» **Provided material**:
—————

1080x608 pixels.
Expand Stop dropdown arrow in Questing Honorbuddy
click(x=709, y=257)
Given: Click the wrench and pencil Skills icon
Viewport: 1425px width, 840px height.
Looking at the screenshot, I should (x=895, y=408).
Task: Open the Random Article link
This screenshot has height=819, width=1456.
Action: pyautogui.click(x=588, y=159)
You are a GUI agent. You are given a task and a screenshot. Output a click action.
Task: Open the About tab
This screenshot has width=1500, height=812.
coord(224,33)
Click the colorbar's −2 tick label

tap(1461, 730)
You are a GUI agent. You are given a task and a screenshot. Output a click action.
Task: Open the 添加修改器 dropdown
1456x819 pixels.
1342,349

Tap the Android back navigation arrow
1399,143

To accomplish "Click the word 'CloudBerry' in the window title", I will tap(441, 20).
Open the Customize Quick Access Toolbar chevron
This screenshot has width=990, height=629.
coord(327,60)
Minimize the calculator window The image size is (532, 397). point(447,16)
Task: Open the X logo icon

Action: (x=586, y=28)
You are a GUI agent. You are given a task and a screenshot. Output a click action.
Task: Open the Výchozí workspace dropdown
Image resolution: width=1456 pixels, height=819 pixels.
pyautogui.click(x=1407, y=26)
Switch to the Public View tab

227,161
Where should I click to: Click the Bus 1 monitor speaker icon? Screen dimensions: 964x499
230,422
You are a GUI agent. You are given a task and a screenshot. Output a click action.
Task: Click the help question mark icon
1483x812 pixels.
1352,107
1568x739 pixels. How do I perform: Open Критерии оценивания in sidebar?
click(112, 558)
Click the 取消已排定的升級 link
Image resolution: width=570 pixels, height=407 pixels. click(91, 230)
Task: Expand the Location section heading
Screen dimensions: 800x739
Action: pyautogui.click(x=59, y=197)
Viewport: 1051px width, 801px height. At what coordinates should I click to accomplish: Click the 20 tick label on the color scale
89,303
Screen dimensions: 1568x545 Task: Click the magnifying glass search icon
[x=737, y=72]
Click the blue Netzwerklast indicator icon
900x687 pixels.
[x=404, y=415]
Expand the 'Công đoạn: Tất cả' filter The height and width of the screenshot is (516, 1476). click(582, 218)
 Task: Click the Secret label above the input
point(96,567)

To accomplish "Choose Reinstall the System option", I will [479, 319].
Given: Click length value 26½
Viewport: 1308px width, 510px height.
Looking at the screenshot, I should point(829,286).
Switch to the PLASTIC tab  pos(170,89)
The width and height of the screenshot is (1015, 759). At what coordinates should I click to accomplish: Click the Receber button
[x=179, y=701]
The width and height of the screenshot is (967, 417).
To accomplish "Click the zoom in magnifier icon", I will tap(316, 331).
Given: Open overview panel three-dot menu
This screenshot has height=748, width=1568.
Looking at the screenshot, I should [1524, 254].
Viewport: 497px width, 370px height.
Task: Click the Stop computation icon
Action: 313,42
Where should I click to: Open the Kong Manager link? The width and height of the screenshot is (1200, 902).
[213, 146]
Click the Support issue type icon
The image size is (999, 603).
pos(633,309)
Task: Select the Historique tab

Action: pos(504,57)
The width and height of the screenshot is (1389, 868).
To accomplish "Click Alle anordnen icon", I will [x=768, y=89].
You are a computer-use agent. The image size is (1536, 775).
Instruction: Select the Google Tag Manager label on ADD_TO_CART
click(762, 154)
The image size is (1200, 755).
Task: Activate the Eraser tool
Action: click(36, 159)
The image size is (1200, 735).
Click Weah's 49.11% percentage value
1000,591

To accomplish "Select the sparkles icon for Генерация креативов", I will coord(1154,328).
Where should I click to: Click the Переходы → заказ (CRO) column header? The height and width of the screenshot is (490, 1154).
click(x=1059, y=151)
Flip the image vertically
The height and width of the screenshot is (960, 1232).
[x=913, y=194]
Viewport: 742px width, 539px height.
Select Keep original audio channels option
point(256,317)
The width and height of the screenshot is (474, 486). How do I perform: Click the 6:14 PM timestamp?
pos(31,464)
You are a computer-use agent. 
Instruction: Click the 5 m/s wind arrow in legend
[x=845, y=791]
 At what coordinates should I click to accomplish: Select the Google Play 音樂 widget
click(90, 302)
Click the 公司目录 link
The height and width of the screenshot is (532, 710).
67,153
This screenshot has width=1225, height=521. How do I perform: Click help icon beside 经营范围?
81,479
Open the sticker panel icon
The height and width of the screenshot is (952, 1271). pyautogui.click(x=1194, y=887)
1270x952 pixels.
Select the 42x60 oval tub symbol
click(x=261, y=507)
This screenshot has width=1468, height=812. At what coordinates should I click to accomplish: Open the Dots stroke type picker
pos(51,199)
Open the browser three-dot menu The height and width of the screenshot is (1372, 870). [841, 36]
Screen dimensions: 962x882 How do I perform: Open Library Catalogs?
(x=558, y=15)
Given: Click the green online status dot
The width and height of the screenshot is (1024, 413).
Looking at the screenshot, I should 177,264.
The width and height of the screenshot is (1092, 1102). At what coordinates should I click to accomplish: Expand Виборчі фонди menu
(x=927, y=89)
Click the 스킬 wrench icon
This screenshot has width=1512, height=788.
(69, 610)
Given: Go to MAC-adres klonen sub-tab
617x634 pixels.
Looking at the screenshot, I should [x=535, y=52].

—————

» **Task prompt**:
Could you print every one of the records above again, unchanged and in the same order?

» **Solution to the problem**:
1080x608 pixels.
Expand Stop dropdown arrow in Questing Honorbuddy
click(x=709, y=257)
Given: Click the wrench and pencil Skills icon
Viewport: 1425px width, 840px height.
Looking at the screenshot, I should (x=895, y=408).
Task: Open the Random Article link
This screenshot has height=819, width=1456.
Action: pyautogui.click(x=588, y=159)
You are a GUI agent. You are given a task and a screenshot. Output a click action.
Task: Open the About tab
This screenshot has width=1500, height=812.
coord(224,33)
Click the colorbar's −2 tick label

tap(1461, 730)
You are a GUI agent. You are given a task and a screenshot. Output a click action.
Task: Open the 添加修改器 dropdown
1456x819 pixels.
1342,349

Tap the Android back navigation arrow
1399,143

To accomplish "Click the word 'CloudBerry' in the window title", I will tap(441, 20).
Open the Customize Quick Access Toolbar chevron
This screenshot has width=990, height=629.
coord(327,60)
Minimize the calculator window The image size is (532, 397). point(447,16)
Task: Open the X logo icon

Action: (x=586, y=28)
You are a GUI agent. You are given a task and a screenshot. Output a click action.
Task: Open the Výchozí workspace dropdown
Image resolution: width=1456 pixels, height=819 pixels.
pyautogui.click(x=1407, y=26)
Switch to the Public View tab

227,161
Where should I click to: Click the Bus 1 monitor speaker icon? Screen dimensions: 964x499
230,422
You are a GUI agent. You are given a task and a screenshot. Output a click action.
Task: Click the help question mark icon
1483x812 pixels.
1352,107
1568x739 pixels. How do I perform: Open Критерии оценивания in sidebar?
click(112, 558)
Click the 取消已排定的升級 link
Image resolution: width=570 pixels, height=407 pixels. click(91, 230)
Task: Expand the Location section heading
Screen dimensions: 800x739
Action: pyautogui.click(x=59, y=197)
Viewport: 1051px width, 801px height. At what coordinates should I click to accomplish: Click the 20 tick label on the color scale
89,303
Screen dimensions: 1568x545 Task: Click the magnifying glass search icon
[x=737, y=72]
Click the blue Netzwerklast indicator icon
900x687 pixels.
[x=404, y=415]
Expand the 'Công đoạn: Tất cả' filter The height and width of the screenshot is (516, 1476). click(582, 218)
 Task: Click the Secret label above the input
point(96,567)

To accomplish "Choose Reinstall the System option", I will [479, 319].
Given: Click length value 26½
Viewport: 1308px width, 510px height.
Looking at the screenshot, I should point(829,286).
Switch to the PLASTIC tab  pos(170,89)
The width and height of the screenshot is (1015, 759). At what coordinates should I click to accomplish: Click the Receber button
[x=179, y=701]
The width and height of the screenshot is (967, 417).
To accomplish "Click the zoom in magnifier icon", I will tap(316, 331).
Given: Open overview panel three-dot menu
This screenshot has height=748, width=1568.
Looking at the screenshot, I should [1524, 254].
Viewport: 497px width, 370px height.
Task: Click the Stop computation icon
Action: 313,42
Where should I click to: Open the Kong Manager link? The width and height of the screenshot is (1200, 902).
[213, 146]
Click the Support issue type icon
The image size is (999, 603).
pos(633,309)
Task: Select the Historique tab

Action: pos(504,57)
The width and height of the screenshot is (1389, 868).
To accomplish "Click Alle anordnen icon", I will [x=768, y=89].
You are a computer-use agent. The image size is (1536, 775).
Instruction: Select the Google Tag Manager label on ADD_TO_CART
click(762, 154)
The image size is (1200, 755).
Task: Activate the Eraser tool
Action: click(36, 159)
The image size is (1200, 735).
Click Weah's 49.11% percentage value
1000,591

To accomplish "Select the sparkles icon for Генерация креативов", I will coord(1154,328).
Where should I click to: Click the Переходы → заказ (CRO) column header? The height and width of the screenshot is (490, 1154).
click(x=1059, y=151)
Flip the image vertically
The height and width of the screenshot is (960, 1232).
[x=913, y=194]
Viewport: 742px width, 539px height.
Select Keep original audio channels option
point(256,317)
The width and height of the screenshot is (474, 486). How do I perform: Click the 6:14 PM timestamp?
pos(31,464)
You are a computer-use agent. 
Instruction: Click the 5 m/s wind arrow in legend
[x=845, y=791]
 At what coordinates should I click to accomplish: Select the Google Play 音樂 widget
click(90, 302)
Click the 公司目录 link
The height and width of the screenshot is (532, 710).
67,153
This screenshot has width=1225, height=521. How do I perform: Click help icon beside 经营范围?
81,479
Open the sticker panel icon
The height and width of the screenshot is (952, 1271). pyautogui.click(x=1194, y=887)
1270x952 pixels.
Select the 42x60 oval tub symbol
click(x=261, y=507)
This screenshot has width=1468, height=812. At what coordinates should I click to accomplish: Open the Dots stroke type picker
pos(51,199)
Open the browser three-dot menu The height and width of the screenshot is (1372, 870). [841, 36]
Screen dimensions: 962x882 How do I perform: Open Library Catalogs?
(x=558, y=15)
Given: Click the green online status dot
The width and height of the screenshot is (1024, 413).
Looking at the screenshot, I should 177,264.
The width and height of the screenshot is (1092, 1102). At what coordinates should I click to accomplish: Expand Виборчі фонди menu
(x=927, y=89)
Click the 스킬 wrench icon
This screenshot has width=1512, height=788.
(69, 610)
Given: Go to MAC-adres klonen sub-tab
617x634 pixels.
Looking at the screenshot, I should [x=535, y=52].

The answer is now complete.